Current Events, Political

From bad to worse

Monsters and Critics is carrying a story on the Iraq situation. See Eye on Iraq: What is going wrong in Iraq? which includes the following statement:

For it was those elections so eagerly pushed and hyped by the White House that gave the Sunni insurgents in central Iraq the great strategic goal for which they had previously been striving in vain for more than two-and-a-half years. It was those elections that transformed the Iraq conflict from a limited insurgency supported by a relatively small minority within an ethnic minority of only 5 million Sunni Iraqis — less than 20 percent of the total population — into a burgeoning full scale civil war between the two largest religious groups in the country comprising 80 percent of the population, or 22.4 million people between them.

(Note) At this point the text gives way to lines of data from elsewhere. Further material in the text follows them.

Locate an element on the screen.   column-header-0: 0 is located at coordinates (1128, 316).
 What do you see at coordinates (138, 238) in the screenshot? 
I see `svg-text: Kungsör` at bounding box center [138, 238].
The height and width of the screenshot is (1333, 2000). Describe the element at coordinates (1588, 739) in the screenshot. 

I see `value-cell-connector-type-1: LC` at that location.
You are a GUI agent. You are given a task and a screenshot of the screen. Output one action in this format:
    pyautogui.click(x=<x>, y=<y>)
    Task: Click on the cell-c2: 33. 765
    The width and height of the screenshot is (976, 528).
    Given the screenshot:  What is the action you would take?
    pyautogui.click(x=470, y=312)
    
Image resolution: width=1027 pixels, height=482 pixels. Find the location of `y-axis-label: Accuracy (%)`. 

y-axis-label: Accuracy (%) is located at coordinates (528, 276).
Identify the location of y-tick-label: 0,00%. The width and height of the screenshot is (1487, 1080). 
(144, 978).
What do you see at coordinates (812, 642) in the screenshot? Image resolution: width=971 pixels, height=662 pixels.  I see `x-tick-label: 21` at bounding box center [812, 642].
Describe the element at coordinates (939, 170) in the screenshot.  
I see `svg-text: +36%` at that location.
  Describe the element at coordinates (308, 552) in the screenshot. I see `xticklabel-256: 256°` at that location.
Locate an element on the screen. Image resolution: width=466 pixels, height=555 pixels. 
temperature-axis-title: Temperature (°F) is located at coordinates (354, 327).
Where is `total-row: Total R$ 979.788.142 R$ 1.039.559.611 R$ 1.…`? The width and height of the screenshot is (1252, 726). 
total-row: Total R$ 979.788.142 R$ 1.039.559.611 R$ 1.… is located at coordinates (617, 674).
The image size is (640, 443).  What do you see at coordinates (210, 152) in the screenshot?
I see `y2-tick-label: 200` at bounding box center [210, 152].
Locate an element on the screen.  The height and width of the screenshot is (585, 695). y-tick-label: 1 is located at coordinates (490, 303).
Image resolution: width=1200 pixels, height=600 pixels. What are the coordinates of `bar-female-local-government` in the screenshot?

For the elections led to a consolidation of Shiite political power in Baghdad and then to the empowering of Shiite militias by Shiite political parties dominating the new parliament. Shiite militia influence within the new Iraqi police and army rapidly grew.

Well today, the Shiite insurgency captured and took over an entire city, a provincial capital nonetheless. The NY Times reports on the situation in Attack on Iraqi City Shows Militia’s Power.

What’s wrong in Iraq is that we are there. What’s wrong is that we are powerless to stop the on-going civil war. What’s wrong is that the British, the national police, and the U.S. cannot stop a militia from doing these sorts of things.

It cannot be fixed, nor will it be right, so the very least we can do is to extricate ourselves, the sooner the better.

Vietnam again indeed… Another war skillfully avoided by George W. Bush.